I am very pleased to beat the drum for a fellow countryman today. Russian designer Lesha Galkin created this modular shelving system, beautifully adaptable to any space, big or small. The structures are composed of plywood and solid pine boards. Thin plywood pieces are nested inside each other, creating various configurations. These small structures are easily assembled without glue or screws, which makes for flexible, lightweight storage.
This retractable hanging rack by San-Diego-based designer Curtis Micklish, called Pin-Up, is a fine idea for a small entry area. The item folds flat when not in use and allows to extend individual pegs or peg groupings, depending on your storage needs. It does require some elbow grease during the installation, but the result this neat is worth a little power tool action. Here is how Curtis describes the construction of the Pin-Up: “To briefly explain how it works, there are a group of free moving dowels that have a stop at the backside. The outside center dowel on each end is attached to a backboard that moves freely forward and backward and allows you to easily push all dowels out to full extension. Then it just depends on the object you hang to push the pins in where its needed.” Some drywall cutting is involved in the mounting process, however, for those of us who rent their shoeboxes the designer is willing to create a surface mounted piece, wrapped in walnut.
Hydroponic herb gardens are a perfect solution for cramped apartment living. There’s one problem – they are not always compact and often take too much of the valuable counter real estate. This design concept by François-Xavier Martouzet combines all pleasures of indoor gardening in a smart tiny package. The system includes a C-shaped frame with LED lamp and three containers for herbs. Looking a lot like an appliance, BB Little Garden won’t be out of place in the kitchen. And the fresh herbs it produces can be grown year round. Clever.

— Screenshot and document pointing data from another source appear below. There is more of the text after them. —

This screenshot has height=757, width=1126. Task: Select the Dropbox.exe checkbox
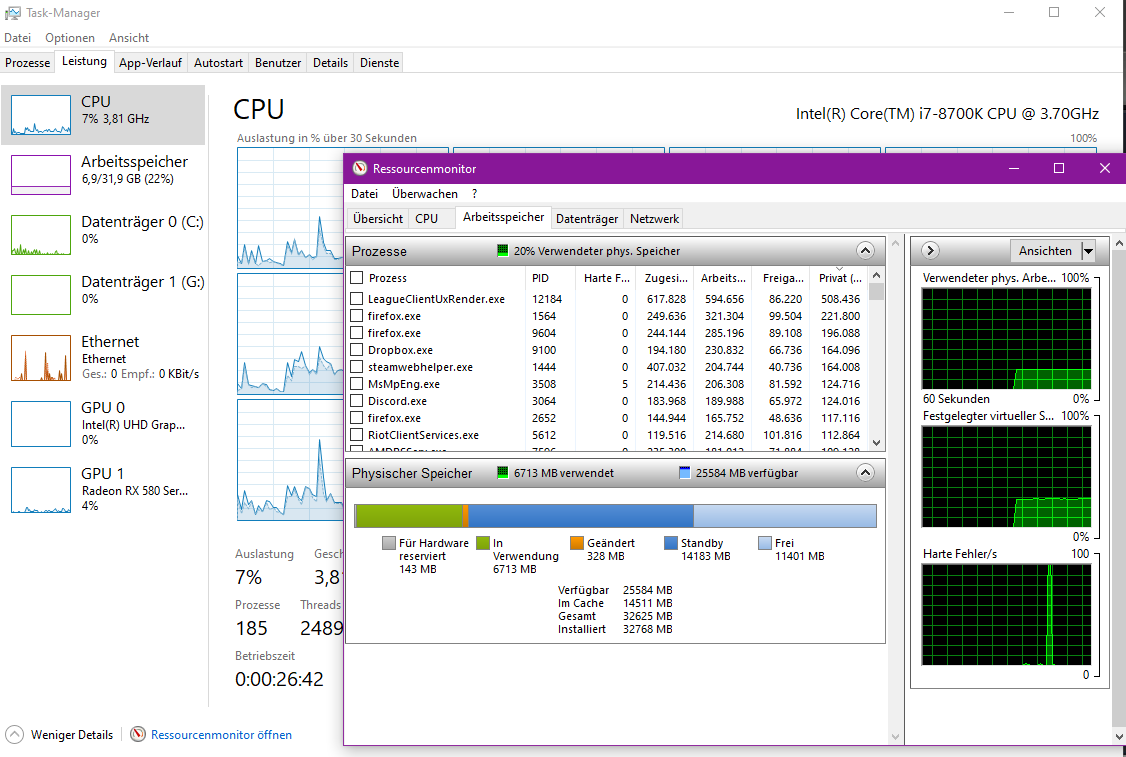(x=358, y=349)
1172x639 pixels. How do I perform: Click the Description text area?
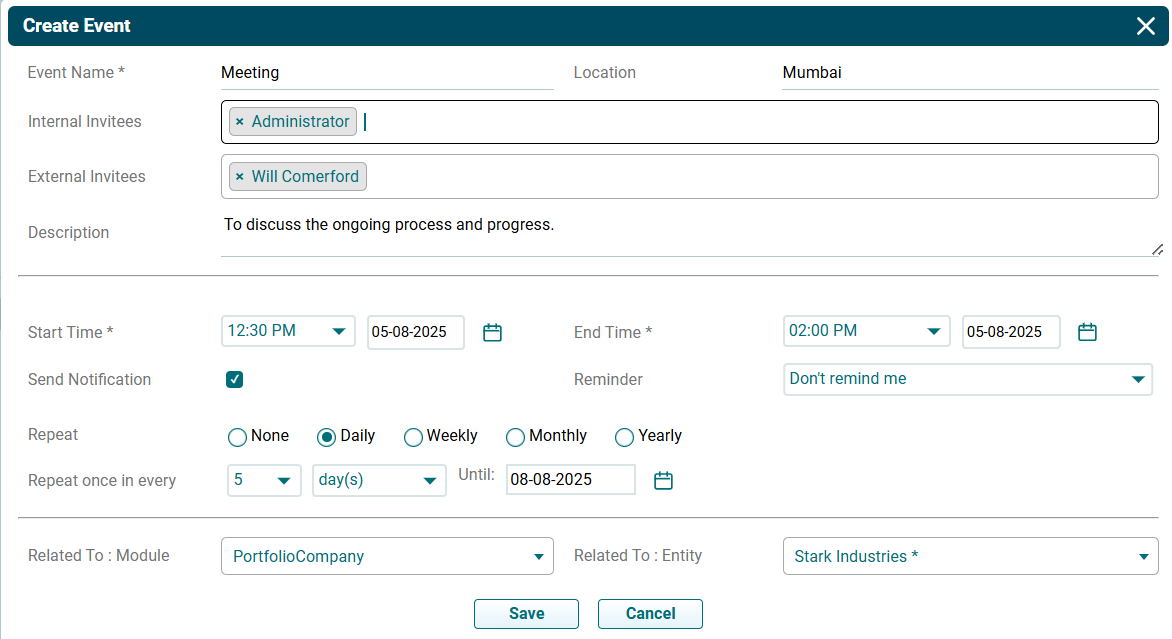click(688, 235)
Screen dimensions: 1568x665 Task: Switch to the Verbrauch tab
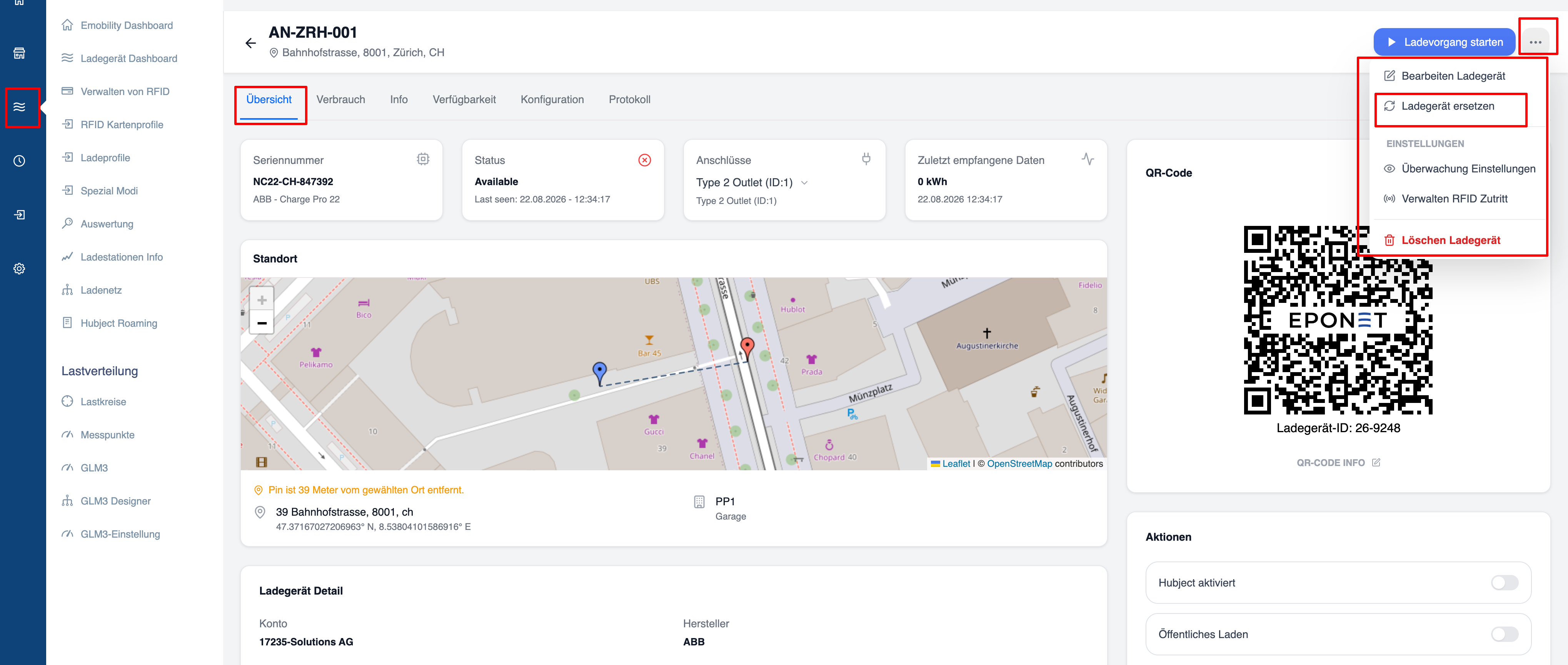click(x=341, y=99)
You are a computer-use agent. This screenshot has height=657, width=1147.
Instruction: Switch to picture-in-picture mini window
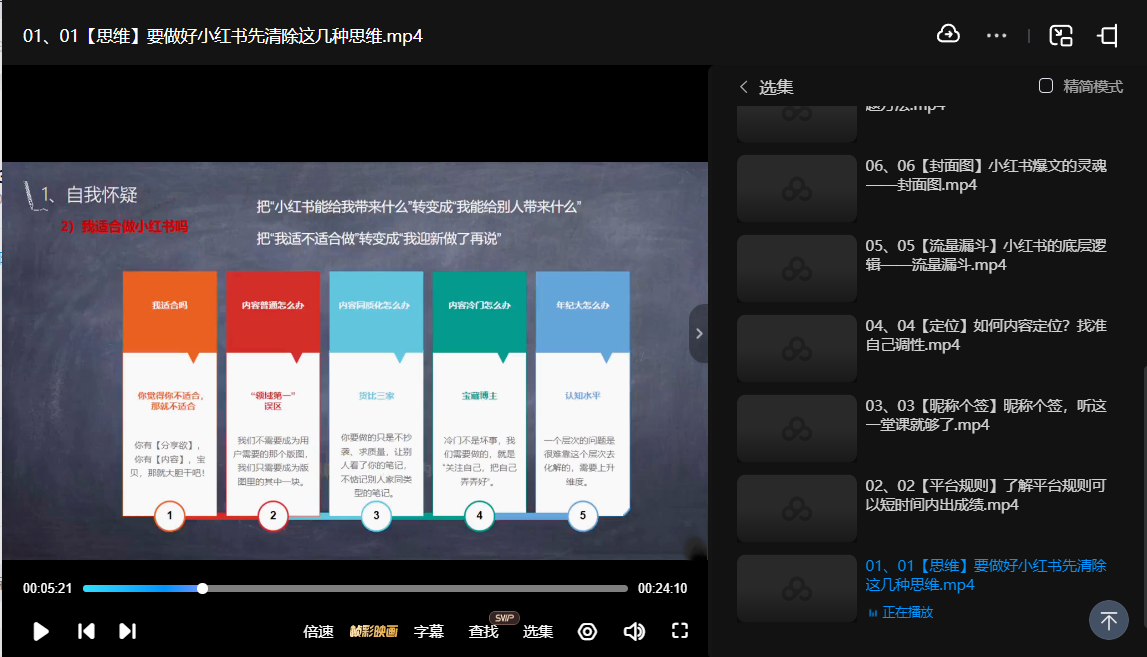[x=1061, y=36]
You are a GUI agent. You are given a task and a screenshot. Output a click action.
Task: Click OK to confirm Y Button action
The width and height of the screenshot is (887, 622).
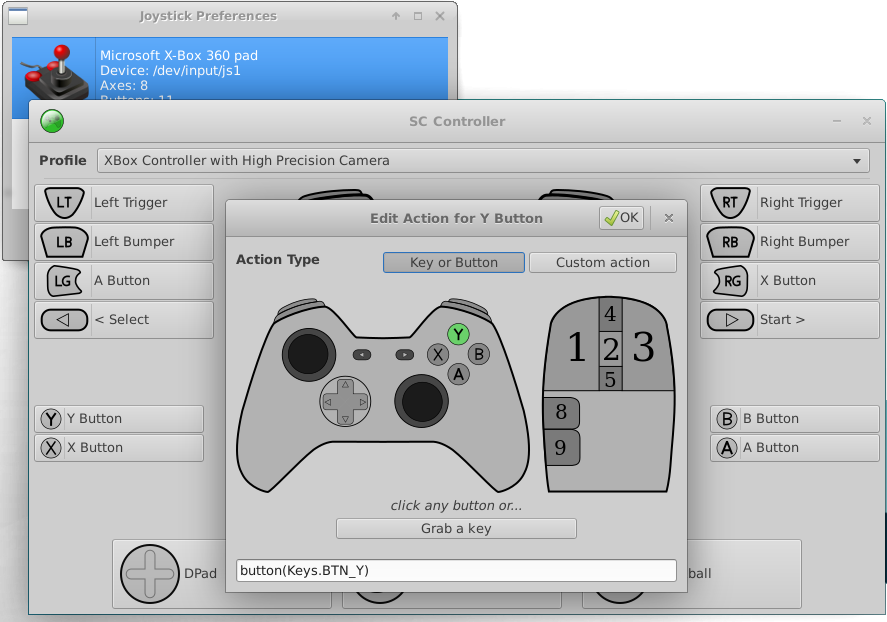tap(621, 218)
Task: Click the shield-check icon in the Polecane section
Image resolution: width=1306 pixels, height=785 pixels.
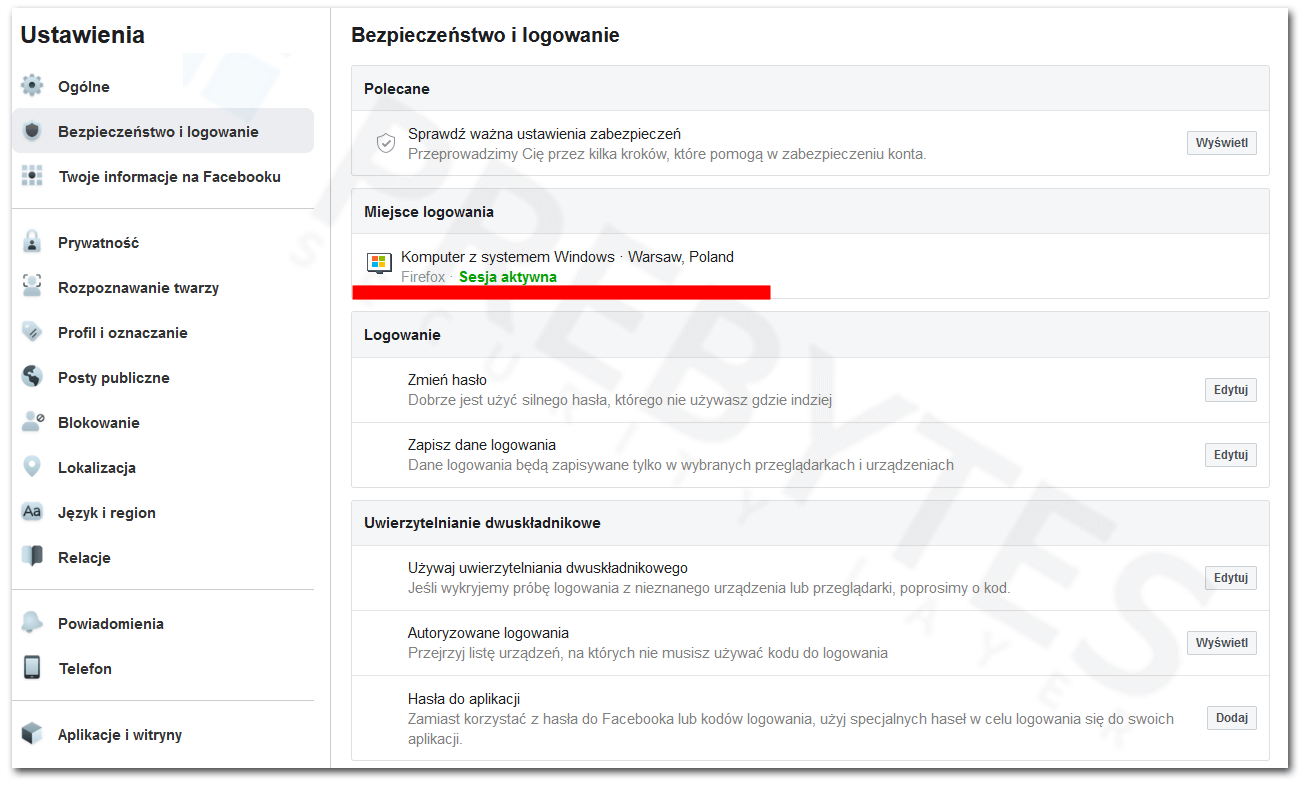Action: coord(386,142)
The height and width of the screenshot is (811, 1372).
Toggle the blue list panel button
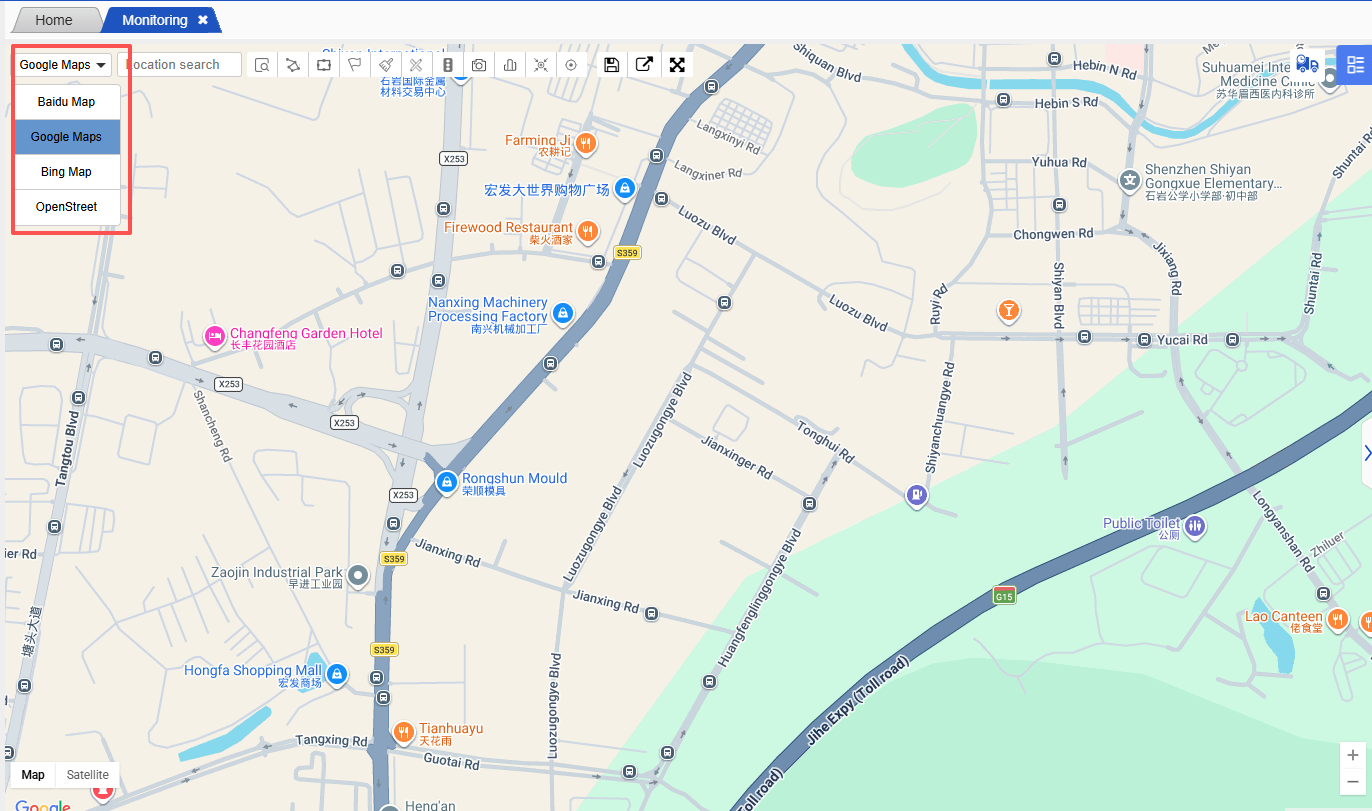pos(1355,65)
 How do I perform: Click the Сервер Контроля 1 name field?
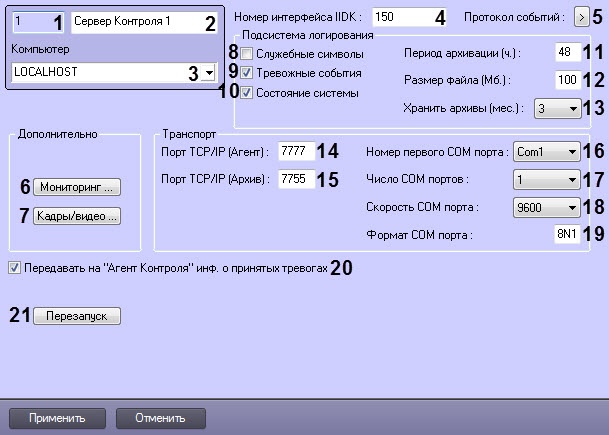144,23
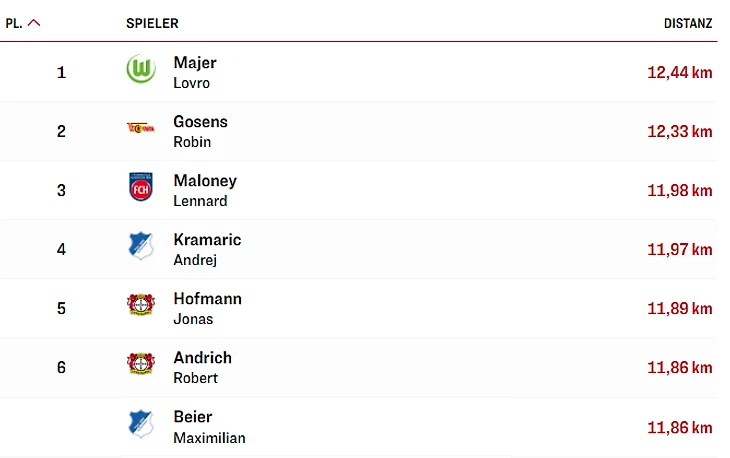Screen dimensions: 730x458
Task: Click the SPIELER column header
Action: [x=152, y=23]
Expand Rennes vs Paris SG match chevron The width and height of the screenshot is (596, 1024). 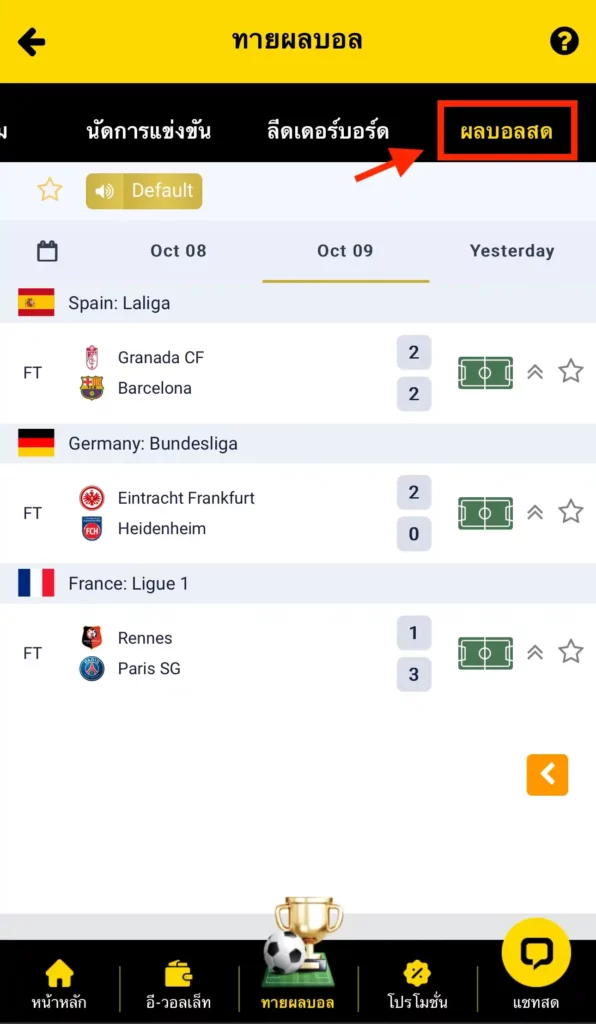point(535,652)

Here is another clever work/dining table hybrid. Created by Mathias Hahn for Danish brand Arco, the piece is an attempt to combine work and play on the same surface. The deed is possible thanks to a sizable sliding storage compartment that allows to put away all work-related paraphernalia during dinner time. Here is how the designer describes the concept: “The frame underneath the table top is rather slim, so there is less restriction from a thick top section that comprises a drawer unit or similar. This allowes the desk to be used more flexible when it comes to different living and work situations, however still offering the functionality of storrage within the desk.”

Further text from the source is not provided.